Element lookup entries:
+===+

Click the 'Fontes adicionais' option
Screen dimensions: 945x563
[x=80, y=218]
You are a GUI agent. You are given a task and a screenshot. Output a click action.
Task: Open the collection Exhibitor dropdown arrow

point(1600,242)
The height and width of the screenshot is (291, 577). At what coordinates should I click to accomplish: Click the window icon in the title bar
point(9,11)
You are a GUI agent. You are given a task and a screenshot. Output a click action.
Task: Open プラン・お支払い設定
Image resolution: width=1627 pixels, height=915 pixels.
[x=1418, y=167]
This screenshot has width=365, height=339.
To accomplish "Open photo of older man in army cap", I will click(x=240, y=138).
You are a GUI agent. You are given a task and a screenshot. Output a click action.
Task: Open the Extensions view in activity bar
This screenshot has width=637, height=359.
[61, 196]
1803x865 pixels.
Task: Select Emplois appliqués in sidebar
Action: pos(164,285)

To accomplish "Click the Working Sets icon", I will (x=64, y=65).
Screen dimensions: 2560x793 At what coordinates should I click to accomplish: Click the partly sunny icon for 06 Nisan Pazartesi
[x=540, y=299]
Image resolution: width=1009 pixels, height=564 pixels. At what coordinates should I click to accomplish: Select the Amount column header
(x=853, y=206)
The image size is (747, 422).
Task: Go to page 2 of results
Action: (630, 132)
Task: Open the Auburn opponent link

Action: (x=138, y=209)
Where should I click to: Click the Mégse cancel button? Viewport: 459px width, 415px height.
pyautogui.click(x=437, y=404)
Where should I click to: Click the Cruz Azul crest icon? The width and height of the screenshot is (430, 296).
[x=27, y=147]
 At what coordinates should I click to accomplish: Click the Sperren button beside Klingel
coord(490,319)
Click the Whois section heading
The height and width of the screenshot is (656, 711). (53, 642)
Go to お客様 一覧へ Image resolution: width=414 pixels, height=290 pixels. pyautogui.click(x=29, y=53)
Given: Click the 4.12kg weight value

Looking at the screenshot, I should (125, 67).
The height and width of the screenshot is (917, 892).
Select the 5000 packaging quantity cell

+===+

# Goal
Rewrite the entries above, changing "GUI agent" to "interface agent" at every occurrence and leaving all other text unchanged.

# Solution for this exercise
Click the 'Fontes adicionais' option
Screen dimensions: 945x563
[x=80, y=218]
You are a interface agent. You are given a task and a screenshot. Output a click action.
Task: Open the collection Exhibitor dropdown arrow

point(1600,242)
The height and width of the screenshot is (291, 577). At what coordinates should I click to accomplish: Click the window icon in the title bar
point(9,11)
You are a interface agent. You are given a task and a screenshot. Output a click action.
Task: Open プラン・お支払い設定
Image resolution: width=1627 pixels, height=915 pixels.
[x=1418, y=167]
This screenshot has width=365, height=339.
To accomplish "Open photo of older man in army cap", I will click(x=240, y=138).
You are a interface agent. You are given a task and a screenshot. Output a click action.
Task: Open the Extensions view in activity bar
This screenshot has width=637, height=359.
[61, 196]
1803x865 pixels.
Task: Select Emplois appliqués in sidebar
Action: pos(164,285)

To accomplish "Click the Working Sets icon", I will (x=64, y=65).
Screen dimensions: 2560x793 At what coordinates should I click to accomplish: Click the partly sunny icon for 06 Nisan Pazartesi
[x=540, y=299]
Image resolution: width=1009 pixels, height=564 pixels. At what coordinates should I click to accomplish: Select the Amount column header
(x=853, y=206)
The image size is (747, 422).
Task: Go to page 2 of results
Action: (630, 132)
Task: Open the Auburn opponent link

Action: (x=138, y=209)
Where should I click to: Click the Mégse cancel button? Viewport: 459px width, 415px height.
pyautogui.click(x=437, y=404)
Where should I click to: Click the Cruz Azul crest icon? The width and height of the screenshot is (430, 296).
[x=27, y=147]
 At what coordinates should I click to accomplish: Click the Sperren button beside Klingel
coord(490,319)
Click the Whois section heading
The height and width of the screenshot is (656, 711). (53, 642)
Go to お客様 一覧へ Image resolution: width=414 pixels, height=290 pixels. pyautogui.click(x=29, y=53)
Given: Click the 4.12kg weight value

Looking at the screenshot, I should (125, 67).
The height and width of the screenshot is (917, 892).
Select the 5000 packaging quantity cell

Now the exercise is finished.